> What you have to do
Starting at the line with "Given: Click the Objects scanned: 1 line", retype each line exactly up to and including the final line of the records below.

○ ○ ○ ○ ○

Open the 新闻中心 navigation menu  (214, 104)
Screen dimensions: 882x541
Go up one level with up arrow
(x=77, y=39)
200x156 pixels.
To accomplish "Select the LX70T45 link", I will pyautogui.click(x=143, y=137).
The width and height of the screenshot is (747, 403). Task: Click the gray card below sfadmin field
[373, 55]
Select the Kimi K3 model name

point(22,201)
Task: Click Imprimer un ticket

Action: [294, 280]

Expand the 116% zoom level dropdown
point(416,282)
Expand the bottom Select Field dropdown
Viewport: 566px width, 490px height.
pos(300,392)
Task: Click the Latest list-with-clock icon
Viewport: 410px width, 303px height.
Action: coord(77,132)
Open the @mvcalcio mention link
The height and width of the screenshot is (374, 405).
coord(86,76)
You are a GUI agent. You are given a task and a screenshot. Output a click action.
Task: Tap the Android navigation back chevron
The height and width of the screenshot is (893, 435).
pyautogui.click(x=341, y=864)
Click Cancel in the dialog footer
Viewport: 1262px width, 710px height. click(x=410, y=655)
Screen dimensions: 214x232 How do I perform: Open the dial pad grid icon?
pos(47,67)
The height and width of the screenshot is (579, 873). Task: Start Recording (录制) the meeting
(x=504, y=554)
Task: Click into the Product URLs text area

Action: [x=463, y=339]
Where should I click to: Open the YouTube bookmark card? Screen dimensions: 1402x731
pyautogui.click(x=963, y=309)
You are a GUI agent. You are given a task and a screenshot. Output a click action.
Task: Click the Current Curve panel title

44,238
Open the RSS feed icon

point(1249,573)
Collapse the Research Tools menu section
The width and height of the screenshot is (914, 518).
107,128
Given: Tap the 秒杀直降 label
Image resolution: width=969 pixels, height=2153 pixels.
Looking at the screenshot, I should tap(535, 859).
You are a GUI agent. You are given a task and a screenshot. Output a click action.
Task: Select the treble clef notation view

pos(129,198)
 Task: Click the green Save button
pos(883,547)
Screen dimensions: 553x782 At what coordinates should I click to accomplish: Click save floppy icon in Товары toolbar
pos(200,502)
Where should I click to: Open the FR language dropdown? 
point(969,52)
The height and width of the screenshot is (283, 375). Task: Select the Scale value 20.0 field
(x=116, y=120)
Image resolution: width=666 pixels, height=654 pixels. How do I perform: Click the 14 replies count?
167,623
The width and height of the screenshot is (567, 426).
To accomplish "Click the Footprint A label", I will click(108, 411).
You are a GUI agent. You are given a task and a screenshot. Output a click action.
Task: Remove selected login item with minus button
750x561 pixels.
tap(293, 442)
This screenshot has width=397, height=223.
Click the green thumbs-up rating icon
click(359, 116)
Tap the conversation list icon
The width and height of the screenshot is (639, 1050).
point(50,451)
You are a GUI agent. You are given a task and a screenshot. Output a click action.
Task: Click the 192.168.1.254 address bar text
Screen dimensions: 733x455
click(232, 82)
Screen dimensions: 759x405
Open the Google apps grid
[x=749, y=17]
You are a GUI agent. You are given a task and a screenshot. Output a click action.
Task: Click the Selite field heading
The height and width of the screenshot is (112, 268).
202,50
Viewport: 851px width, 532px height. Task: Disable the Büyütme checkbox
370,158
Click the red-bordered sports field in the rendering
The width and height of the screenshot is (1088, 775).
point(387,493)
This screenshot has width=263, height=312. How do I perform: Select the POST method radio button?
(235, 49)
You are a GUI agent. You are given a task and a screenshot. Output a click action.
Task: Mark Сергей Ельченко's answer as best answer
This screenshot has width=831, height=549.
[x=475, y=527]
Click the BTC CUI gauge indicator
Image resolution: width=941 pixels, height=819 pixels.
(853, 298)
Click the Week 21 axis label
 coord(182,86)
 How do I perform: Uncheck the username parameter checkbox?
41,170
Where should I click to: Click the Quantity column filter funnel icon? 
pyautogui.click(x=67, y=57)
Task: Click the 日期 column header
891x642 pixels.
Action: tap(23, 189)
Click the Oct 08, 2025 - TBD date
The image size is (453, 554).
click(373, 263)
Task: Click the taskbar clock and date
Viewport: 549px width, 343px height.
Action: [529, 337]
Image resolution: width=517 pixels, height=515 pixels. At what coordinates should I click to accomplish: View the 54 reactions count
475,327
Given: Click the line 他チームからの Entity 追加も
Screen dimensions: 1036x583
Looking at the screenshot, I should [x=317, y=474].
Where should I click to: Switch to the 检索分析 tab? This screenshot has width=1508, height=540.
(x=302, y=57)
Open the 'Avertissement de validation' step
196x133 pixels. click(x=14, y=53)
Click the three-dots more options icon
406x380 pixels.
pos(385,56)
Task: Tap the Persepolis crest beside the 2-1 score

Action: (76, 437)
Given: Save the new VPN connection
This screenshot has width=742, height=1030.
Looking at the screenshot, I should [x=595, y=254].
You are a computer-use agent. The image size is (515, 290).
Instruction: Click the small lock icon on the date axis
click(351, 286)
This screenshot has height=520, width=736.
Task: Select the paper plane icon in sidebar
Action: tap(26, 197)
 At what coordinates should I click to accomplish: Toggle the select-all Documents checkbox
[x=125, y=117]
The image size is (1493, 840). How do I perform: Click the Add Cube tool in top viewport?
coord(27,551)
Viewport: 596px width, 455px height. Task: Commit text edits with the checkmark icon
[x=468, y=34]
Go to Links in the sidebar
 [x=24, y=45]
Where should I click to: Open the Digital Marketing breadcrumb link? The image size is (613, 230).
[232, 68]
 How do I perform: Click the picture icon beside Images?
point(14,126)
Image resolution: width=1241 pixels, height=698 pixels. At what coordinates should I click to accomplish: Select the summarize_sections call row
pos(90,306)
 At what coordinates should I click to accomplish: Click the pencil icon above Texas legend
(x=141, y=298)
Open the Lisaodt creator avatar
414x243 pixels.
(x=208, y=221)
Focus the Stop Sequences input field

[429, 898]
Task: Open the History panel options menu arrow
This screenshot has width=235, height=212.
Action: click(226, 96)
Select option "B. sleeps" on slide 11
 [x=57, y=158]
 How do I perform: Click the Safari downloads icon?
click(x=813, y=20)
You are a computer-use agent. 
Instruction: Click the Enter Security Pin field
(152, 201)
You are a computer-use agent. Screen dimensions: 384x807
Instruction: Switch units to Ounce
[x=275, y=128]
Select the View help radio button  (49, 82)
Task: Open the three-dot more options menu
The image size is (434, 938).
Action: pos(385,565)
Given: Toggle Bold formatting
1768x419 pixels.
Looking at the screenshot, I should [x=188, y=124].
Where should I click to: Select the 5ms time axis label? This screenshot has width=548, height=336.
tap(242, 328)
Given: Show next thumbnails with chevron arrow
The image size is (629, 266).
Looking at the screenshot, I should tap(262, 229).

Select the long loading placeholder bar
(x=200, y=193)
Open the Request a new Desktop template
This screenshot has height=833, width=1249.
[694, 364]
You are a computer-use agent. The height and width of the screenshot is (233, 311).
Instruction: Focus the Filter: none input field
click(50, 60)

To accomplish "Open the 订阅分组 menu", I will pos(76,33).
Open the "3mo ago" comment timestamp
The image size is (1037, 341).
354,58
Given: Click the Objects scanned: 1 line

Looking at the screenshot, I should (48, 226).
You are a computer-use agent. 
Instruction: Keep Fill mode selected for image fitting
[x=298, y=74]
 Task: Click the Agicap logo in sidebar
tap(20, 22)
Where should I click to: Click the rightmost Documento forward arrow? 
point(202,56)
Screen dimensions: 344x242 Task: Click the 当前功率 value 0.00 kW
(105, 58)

○ ○ ○ ○ ○

> Task response
Given: Click the Objects scanned: 1 line

Looking at the screenshot, I should (48, 226).
You are a computer-use agent. 
Instruction: Keep Fill mode selected for image fitting
[x=298, y=74]
 Task: Click the Agicap logo in sidebar
tap(20, 22)
Where should I click to: Click the rightmost Documento forward arrow? 
point(202,56)
Screen dimensions: 344x242 Task: Click the 当前功率 value 0.00 kW
(105, 58)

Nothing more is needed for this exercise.